„Keiner will noch einen Dollar behalten“

Auch wenn die US-Wirtschaft von außen gesund aussieht, gibt es genug Gründe für den Dollarverfall  ■ Von Nicola Liebert

Berlin (taz) – Was ist nur mit dem US-Dollar los? Er fällt und fällt – gestern in Frankfurt auf weniger als 1,58 Mark und in Japan gar unter die magische Schwelle von einem Cent pro Yen. Heftige Interventionen von 17 Zentralbanken, die durch Dollarkäufe in Höhe von mindestens drei Milliarden US-Dollar den Kurs stützen sollten, blieben wirkungslos.

Und dabei geht es doch mit der US-Wirtschaft seit 18 Monaten ununterbrochen aufwärts. Der US- Finanzminister Lloyd Bentsen redete den Anlegern jedoch vergebens ins Gewissen. Die USA befänden sich „mitten im ersten, durch Investitionen getragenen Aufschwung seit 30 Jahren auf einer niedrigen Inflationsbasis“, argumentierte Bentsen.
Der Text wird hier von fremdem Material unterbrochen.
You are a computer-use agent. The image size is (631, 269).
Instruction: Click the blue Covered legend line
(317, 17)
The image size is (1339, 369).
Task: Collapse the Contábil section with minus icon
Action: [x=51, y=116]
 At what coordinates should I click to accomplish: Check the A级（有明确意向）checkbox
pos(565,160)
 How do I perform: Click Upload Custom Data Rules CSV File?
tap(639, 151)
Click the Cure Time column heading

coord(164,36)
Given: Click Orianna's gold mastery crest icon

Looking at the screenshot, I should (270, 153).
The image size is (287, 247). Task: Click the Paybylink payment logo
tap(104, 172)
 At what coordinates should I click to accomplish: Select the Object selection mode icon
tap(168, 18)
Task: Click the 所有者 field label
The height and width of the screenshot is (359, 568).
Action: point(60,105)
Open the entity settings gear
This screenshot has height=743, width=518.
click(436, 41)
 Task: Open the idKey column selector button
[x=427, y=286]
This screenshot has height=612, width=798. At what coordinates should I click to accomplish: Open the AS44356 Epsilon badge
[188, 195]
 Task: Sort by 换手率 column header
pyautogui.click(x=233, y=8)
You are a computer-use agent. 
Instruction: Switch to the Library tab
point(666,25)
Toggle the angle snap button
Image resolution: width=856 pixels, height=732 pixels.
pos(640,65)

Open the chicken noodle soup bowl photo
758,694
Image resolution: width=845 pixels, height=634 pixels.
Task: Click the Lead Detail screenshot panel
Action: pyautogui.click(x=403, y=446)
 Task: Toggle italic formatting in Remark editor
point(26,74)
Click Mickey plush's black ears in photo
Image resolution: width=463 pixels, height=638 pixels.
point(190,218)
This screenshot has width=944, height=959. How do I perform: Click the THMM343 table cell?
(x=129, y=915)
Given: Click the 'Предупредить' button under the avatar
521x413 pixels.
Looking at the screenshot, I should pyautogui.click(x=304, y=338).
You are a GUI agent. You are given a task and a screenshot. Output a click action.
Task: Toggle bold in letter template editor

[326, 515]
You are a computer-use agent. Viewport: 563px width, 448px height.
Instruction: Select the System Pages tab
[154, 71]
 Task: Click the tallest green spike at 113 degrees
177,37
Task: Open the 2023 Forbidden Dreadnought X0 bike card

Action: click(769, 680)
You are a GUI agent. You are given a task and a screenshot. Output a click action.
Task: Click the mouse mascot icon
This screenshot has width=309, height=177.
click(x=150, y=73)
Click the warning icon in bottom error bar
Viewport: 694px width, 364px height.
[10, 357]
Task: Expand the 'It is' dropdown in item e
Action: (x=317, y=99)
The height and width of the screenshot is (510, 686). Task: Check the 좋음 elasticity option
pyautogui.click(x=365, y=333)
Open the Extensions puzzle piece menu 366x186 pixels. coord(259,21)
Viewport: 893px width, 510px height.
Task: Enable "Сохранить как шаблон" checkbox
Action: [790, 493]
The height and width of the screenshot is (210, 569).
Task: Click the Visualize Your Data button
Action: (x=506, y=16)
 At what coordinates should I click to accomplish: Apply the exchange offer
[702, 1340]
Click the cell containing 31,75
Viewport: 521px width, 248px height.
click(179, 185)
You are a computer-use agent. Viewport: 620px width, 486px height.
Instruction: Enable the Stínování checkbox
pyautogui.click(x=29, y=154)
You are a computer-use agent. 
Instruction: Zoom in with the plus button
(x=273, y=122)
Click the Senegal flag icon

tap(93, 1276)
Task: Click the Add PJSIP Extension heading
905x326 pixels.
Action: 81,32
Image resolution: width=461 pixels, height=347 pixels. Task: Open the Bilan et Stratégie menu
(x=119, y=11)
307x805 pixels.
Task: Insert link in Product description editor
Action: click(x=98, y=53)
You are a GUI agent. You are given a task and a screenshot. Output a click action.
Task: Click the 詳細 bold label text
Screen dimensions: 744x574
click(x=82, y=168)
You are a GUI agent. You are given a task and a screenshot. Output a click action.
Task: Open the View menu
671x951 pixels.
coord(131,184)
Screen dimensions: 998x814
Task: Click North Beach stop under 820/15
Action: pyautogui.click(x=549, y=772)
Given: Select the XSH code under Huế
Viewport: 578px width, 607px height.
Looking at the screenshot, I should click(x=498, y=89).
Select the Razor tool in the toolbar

Doch die übliche Regel, wonach mit einer starken Volkswirtschaft eine starke Währung einhergeht und umgekehrt, scheint außer Kraft gesetzt. Denn in Japan und der Bundesrepublik, wo nach wie vor die Rezession wütet und Anzeichen eines Aufschwungs allenfalls minimal sind, erstarken die Währungen, während der Dollar verfällt.

Und dennoch, „ich glaube nicht, daß gegenwärtig irgend jemand einen Dollar behalten möchte“, beschrieb ein Devisenhändler in New York die Stimmung in der Finanzwelt. Die meisten Marktanalysten erwarteten sogar noch ein weiteres Abrutschen der US-Währung.

Mit guten Gründen. Zum einen ist da das riesige Loch in der Handelsbilanz der USA. Der Anstieg des monatlichen Defizits auf zwölf Milliarden Dollar für April löste den aktuellen Kursrutsch des Dollars aus. Denn das Defizit der USA bedeutet, daß die Welt mit Dollars überschwemmt ist. Nach dem einfachen Gesetz von Angebot und Nachfrage senkt dies den Preis der US-Währung.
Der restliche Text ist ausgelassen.